İlk Yarı Değerlendirmesi

6 Ocak 2016 10:23

Sezonun ilk devresini tehlikeden uzak bir yerlerde bitirdik diyebiliriz …

Sezonun ilk devresini tehlikeden uzak bir yerlerde bitirdik diyebiliriz. Öyle ya, biz Antalyaspor taraftarının her daim gözü son üç sıra ile arasında ne kadar puan farkı var, ona bakar. Açık konuşmalıyım ki Mehmet Özdilek zamanında sezonunun ilk yarısında Galatasaray ile aynı puanda bitirmiş olmamıza, hatta ulusal basında ”Antalyaspor şampiyon mu olacak?” gibi cümlelerin bile zikredilmeye başlandığı sezon ben hep son üç sıra ile aramızdaki puan farkına ya da takımın bir an evvel 40-41 (39 puan ile küme düşmüş bir takımın taraftarıyım ben) puana kendisini atmasını beklemişimdir.

Sezona gerçekten kimsenin beklemediği kadar iyi başladık. Ama sonradan durulmaya başladık. Yusuf hocanın bunda epey payı büyük. Zaten yaptığı hatalar zinciri sonucu kendisini yolladık. Çok enteresandır ki kendisi şu an eski kulübüne gitti ve bizden 6 oyuncu istiyor. İşin en garip yanı da şu,
bizde iken kadroya dahi almadığı oyucuları şu an başında olduğu takıma istiyor. Hoş, olmadık oyuncuları olmadık mevkilerde deneyen de kendisiydi, yine olmadık şeyler yapmakta.

Yusuf Hoca ile ilgili neden bu kadar yazdım? Zira biz bu köşelerden bas bas bağırdık ”Yollayın” dedik ama ne duyan ne de gören oldu. Ta ki gerçeği geç de olsa taraftar tepkisi ile görene kadar.

Geç alınmış bir karar sonrası takım hocasız kaldı. Yoksa kalmadı mı? Sahneye Eto’o çıktı. Tecrübesi ile takıma hem ağabeylik hem futbolculuk hem de hocalık yaptı, yeni bir sistem getirdi. Bakın bu oyuncular ile bu sistemi denemek büyük cesaret işidir. Zira çoğu maçta da bu sistem SOS verdi, bazı oyuncular tepkilerin hedefi oldu.

Şimdi devre arasında yeni bir hocamız var. Hem gözlemcilik hem de yardımcı antrenörlük yapmış birisi. Bana göre şu an dünyanın en iyi teknik direktörü ile yıllarca yanyana çalışmış birisi. Ben açıkcası umutluyum yeni hocamızdan, yeter ki Türkiye’de çok az olan sabrı gösterelim. Eto’o faktörü de devreye girecektir. Eto’o bu takımda uzun vadeli işler planlıyor.

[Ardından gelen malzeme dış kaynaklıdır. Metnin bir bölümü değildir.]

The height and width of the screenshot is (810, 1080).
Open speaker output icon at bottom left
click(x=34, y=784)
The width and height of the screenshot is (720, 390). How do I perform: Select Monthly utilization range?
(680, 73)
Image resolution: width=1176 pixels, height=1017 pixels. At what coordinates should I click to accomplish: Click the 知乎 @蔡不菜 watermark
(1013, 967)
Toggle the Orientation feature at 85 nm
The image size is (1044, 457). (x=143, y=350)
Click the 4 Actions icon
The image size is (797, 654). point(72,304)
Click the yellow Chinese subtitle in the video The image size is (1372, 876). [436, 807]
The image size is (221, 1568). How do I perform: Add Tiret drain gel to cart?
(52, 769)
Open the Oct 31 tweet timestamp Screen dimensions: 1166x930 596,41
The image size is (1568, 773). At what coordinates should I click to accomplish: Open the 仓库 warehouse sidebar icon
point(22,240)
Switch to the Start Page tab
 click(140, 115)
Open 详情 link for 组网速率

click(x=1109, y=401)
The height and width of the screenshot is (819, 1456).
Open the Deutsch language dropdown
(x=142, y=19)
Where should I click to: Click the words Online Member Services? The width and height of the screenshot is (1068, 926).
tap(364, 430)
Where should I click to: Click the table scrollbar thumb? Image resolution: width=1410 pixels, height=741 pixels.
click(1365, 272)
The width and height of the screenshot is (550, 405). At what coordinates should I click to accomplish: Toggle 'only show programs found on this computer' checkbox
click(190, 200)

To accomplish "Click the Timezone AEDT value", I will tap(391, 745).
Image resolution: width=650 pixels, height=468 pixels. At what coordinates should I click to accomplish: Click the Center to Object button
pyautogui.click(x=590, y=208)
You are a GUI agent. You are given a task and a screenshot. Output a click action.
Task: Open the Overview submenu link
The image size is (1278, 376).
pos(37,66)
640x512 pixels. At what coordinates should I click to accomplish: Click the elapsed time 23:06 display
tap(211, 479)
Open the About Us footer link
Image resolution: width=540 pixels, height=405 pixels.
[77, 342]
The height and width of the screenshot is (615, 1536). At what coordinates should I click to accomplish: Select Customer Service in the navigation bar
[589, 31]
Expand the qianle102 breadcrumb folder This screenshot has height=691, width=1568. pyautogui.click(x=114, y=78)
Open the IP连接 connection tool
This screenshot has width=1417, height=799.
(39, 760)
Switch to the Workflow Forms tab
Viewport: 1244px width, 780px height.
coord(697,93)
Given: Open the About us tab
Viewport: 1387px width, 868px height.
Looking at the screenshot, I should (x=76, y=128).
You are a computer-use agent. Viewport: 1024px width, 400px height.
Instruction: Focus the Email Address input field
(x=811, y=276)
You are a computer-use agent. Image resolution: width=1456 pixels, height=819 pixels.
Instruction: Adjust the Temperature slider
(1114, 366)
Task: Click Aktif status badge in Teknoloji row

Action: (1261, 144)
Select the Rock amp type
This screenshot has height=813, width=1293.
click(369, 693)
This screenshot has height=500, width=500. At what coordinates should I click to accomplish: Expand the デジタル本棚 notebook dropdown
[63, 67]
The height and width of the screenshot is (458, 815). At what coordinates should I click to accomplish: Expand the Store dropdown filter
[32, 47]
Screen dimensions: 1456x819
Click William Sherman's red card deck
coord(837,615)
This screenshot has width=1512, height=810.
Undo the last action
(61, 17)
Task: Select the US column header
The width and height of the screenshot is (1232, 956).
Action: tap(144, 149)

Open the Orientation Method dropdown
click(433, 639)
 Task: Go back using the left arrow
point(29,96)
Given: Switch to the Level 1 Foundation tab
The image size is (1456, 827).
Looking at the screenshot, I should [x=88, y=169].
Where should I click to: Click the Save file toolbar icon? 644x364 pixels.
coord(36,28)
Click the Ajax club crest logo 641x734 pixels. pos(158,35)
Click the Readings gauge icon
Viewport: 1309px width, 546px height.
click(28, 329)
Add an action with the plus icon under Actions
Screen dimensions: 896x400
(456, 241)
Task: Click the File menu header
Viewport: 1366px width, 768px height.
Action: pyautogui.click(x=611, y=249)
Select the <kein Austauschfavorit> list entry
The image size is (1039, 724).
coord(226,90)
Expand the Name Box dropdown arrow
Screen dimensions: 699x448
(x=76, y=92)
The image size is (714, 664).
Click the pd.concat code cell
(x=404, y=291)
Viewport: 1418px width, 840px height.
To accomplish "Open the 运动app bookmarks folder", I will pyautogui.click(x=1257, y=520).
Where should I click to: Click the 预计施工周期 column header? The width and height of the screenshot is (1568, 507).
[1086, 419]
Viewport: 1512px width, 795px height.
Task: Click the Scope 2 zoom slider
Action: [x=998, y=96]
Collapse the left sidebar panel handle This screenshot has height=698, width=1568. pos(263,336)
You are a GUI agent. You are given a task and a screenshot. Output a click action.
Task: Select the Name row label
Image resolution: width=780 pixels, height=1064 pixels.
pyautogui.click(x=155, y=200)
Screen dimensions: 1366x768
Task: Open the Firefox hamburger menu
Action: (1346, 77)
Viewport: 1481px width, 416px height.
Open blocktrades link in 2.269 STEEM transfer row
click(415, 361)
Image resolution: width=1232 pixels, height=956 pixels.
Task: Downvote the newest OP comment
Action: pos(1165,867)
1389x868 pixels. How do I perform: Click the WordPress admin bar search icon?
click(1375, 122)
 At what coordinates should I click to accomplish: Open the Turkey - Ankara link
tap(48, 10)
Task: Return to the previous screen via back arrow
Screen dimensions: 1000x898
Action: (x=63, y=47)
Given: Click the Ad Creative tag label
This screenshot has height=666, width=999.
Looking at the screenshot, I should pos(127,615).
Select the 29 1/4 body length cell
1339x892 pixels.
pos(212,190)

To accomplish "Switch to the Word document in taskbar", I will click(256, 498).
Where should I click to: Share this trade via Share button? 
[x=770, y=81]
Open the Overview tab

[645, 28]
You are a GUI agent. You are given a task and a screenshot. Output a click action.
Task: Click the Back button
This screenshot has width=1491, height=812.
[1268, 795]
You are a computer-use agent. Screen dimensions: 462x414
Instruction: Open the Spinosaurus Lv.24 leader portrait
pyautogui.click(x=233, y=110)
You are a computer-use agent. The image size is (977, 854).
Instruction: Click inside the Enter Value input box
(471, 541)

Taraftar olarak takımda görmek istemediğimiz kim varsa, fazlalıklar da dahil takımdan ayrılacak. Benim bildiğim 11 oyuncu var. Bir tane kiralık olarak da form tutsun diye Oğuz Mataracı gidecek. Transfer de kesinleşen dört isim var bildiğim kadarıyla ki bunlar direkt 11 oynayacak oyuncular. Genelde de defansif ağırlıklı oyuncular alınacak.

Söz konusu futbolcular ile hızlıca anlaşılmalı. Zira yeni futbol sistemimizde uyum müthiş önemli. Bu sorunu da bol bol antreman ve hazırlık maçı yaparak aşabiliriz diye düşünüyorum.

Taraftar olarak tabii ki geçen sezondan çok daha iyiyiz ama şahsen ben çok az buluyorum. Satılan kombine sayısına bakıyorum, bir de sıradan oynadığımız bir maçta stadyumdaki taraftar sayımıza bakıyorum ve gerçekten çok üzülüyorum. Umarım sezonun diğer yarısında bu sorunu da biraz daha fazla sayıda taraftar ile aşarız.